Мы беседовали в его кабинете, мрачноватой комнате, сверху донизу уставленной полками с книгами, старинными фолиантами, переплетенными в кожу, и современными томами. Я обратил внимание на наброски, видимо, цветными карандашами, в тяжелых старинных рамах: городские пейзажи – площади, кривые улочки, уличные кафе, соборы, – выполненные легкими летящими штрихами, полные радости и света.
– Это Рикардо рисовал, – сказал Энрико, и меня поразил его голос, глухой, полный такой неизбывной тоски, что у меня сжалось сердце. Он стоял у окна, спиной ко мне, смотрел на аллею старых лип, покрытых светло-зеленым молодым пухом. Был конец марта, день – серый, тусклый, в воздухе висела сумеречная морось, не то дождь, не то туман. Энрико молчал, всматриваясь во что-то за окном, а я подошел поближе к полотнам. Эти картины мог нарисовать только очень счастливый человек, они были полны света, радости и будущего… Рышард, улыбаясь, смотрел на меня с большой черно-белой фотографии на стене. Распахнут ворот белой рубашки, белый же толстой вязки свитер небрежно накинут на плечи. Он не позировал, просто сидел на скамейке под деревом в саду или парке, а кто-то, возможно Энрико или Эва, подошел неслышно и закричал: «Внимание! Снимаю!» Щелк – и готово! Мгновение остановилось. Навсегда.

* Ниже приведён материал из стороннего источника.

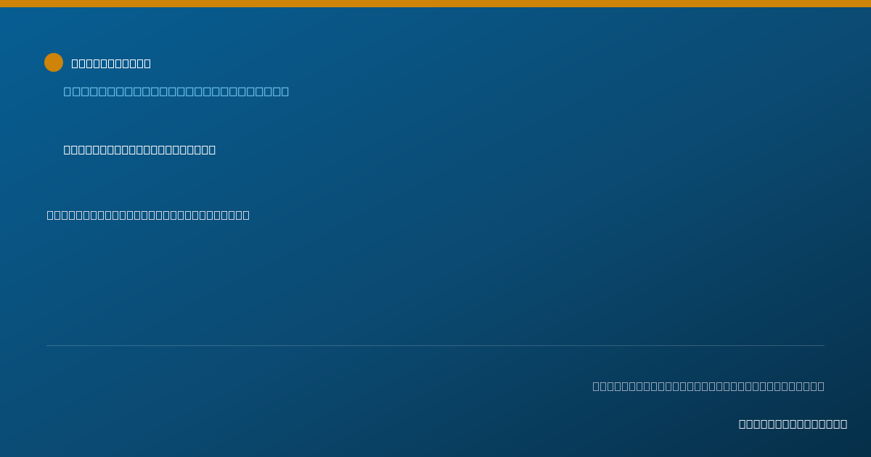Tap the round orange bullet marker
The image size is (871, 457).
point(54,62)
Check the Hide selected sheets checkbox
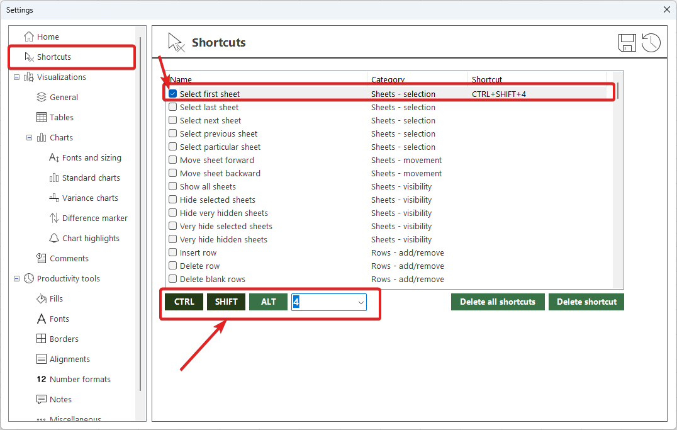The height and width of the screenshot is (430, 677). point(172,200)
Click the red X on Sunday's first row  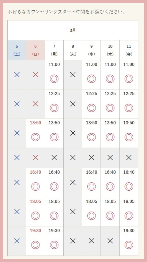click(x=36, y=75)
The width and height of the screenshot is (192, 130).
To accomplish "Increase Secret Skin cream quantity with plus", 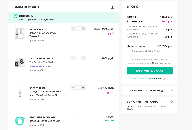I will tap(83, 87).
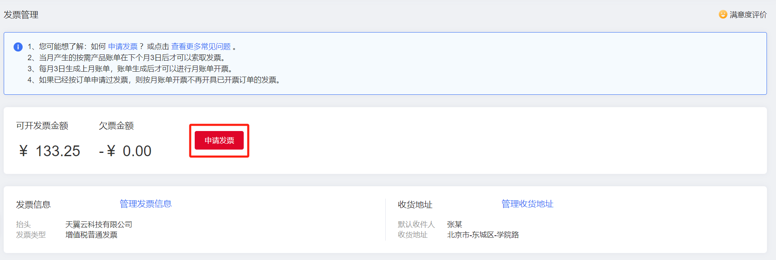
Task: Open the 申请发票 help link in notice
Action: (123, 47)
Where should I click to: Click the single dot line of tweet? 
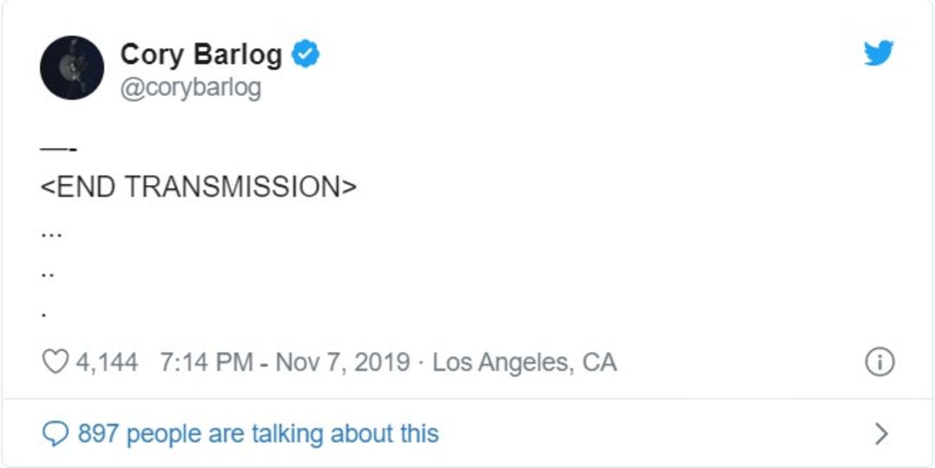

И снова меня поразила удивительная красота Рышарда… и еще что-то… Свет! Да! Свет был в его глазах, улыбке, вьющихся волосах… Свет и радость. Я почувствовал, как защипало в глазах… Я не считаю себя сентиментальным человеком, в Африке я попадал в переделки, которые требовали от меня известного мужества и твердости, а тут ничего не мог с собой поделать… «О жизнь, – грустно думал я, – как же больно ты бьешь!»
– Прекрасные рисунки, – сказал я, прерывая тягостное молчание.
– Мой брат был необычайно талантливым человеком, – ответил Энрико, не оборачиваясь. – Выдающимся художником и архитектором… истинным артистом! Иногда я думаю, что он был единственным человеком в моей жизни, которого я любил.
Признание это прозвучало неожиданно и смутило меня своей откровенностью.
– Твоя мать была очень красивой женщиной, – пробормотал я, испытывая неловкость. Он промолчал.
Мы обедали в большом холодном зале с высокими резными панелями темного дуба, увешанными картинами. Мужчины и женщины в старинной одежде строго смотрели на нас из тяжелых позолоченных рам. Оленьи рога на деревянных щитах, потускневшие гобелены, длинный стол, за которым когда-то сидели предки Энрико, испанские сеньоры с неистовой, горячей кровью, – все было как десятки, а то и сотни лет назад. Время, казалось, здесь остановилось.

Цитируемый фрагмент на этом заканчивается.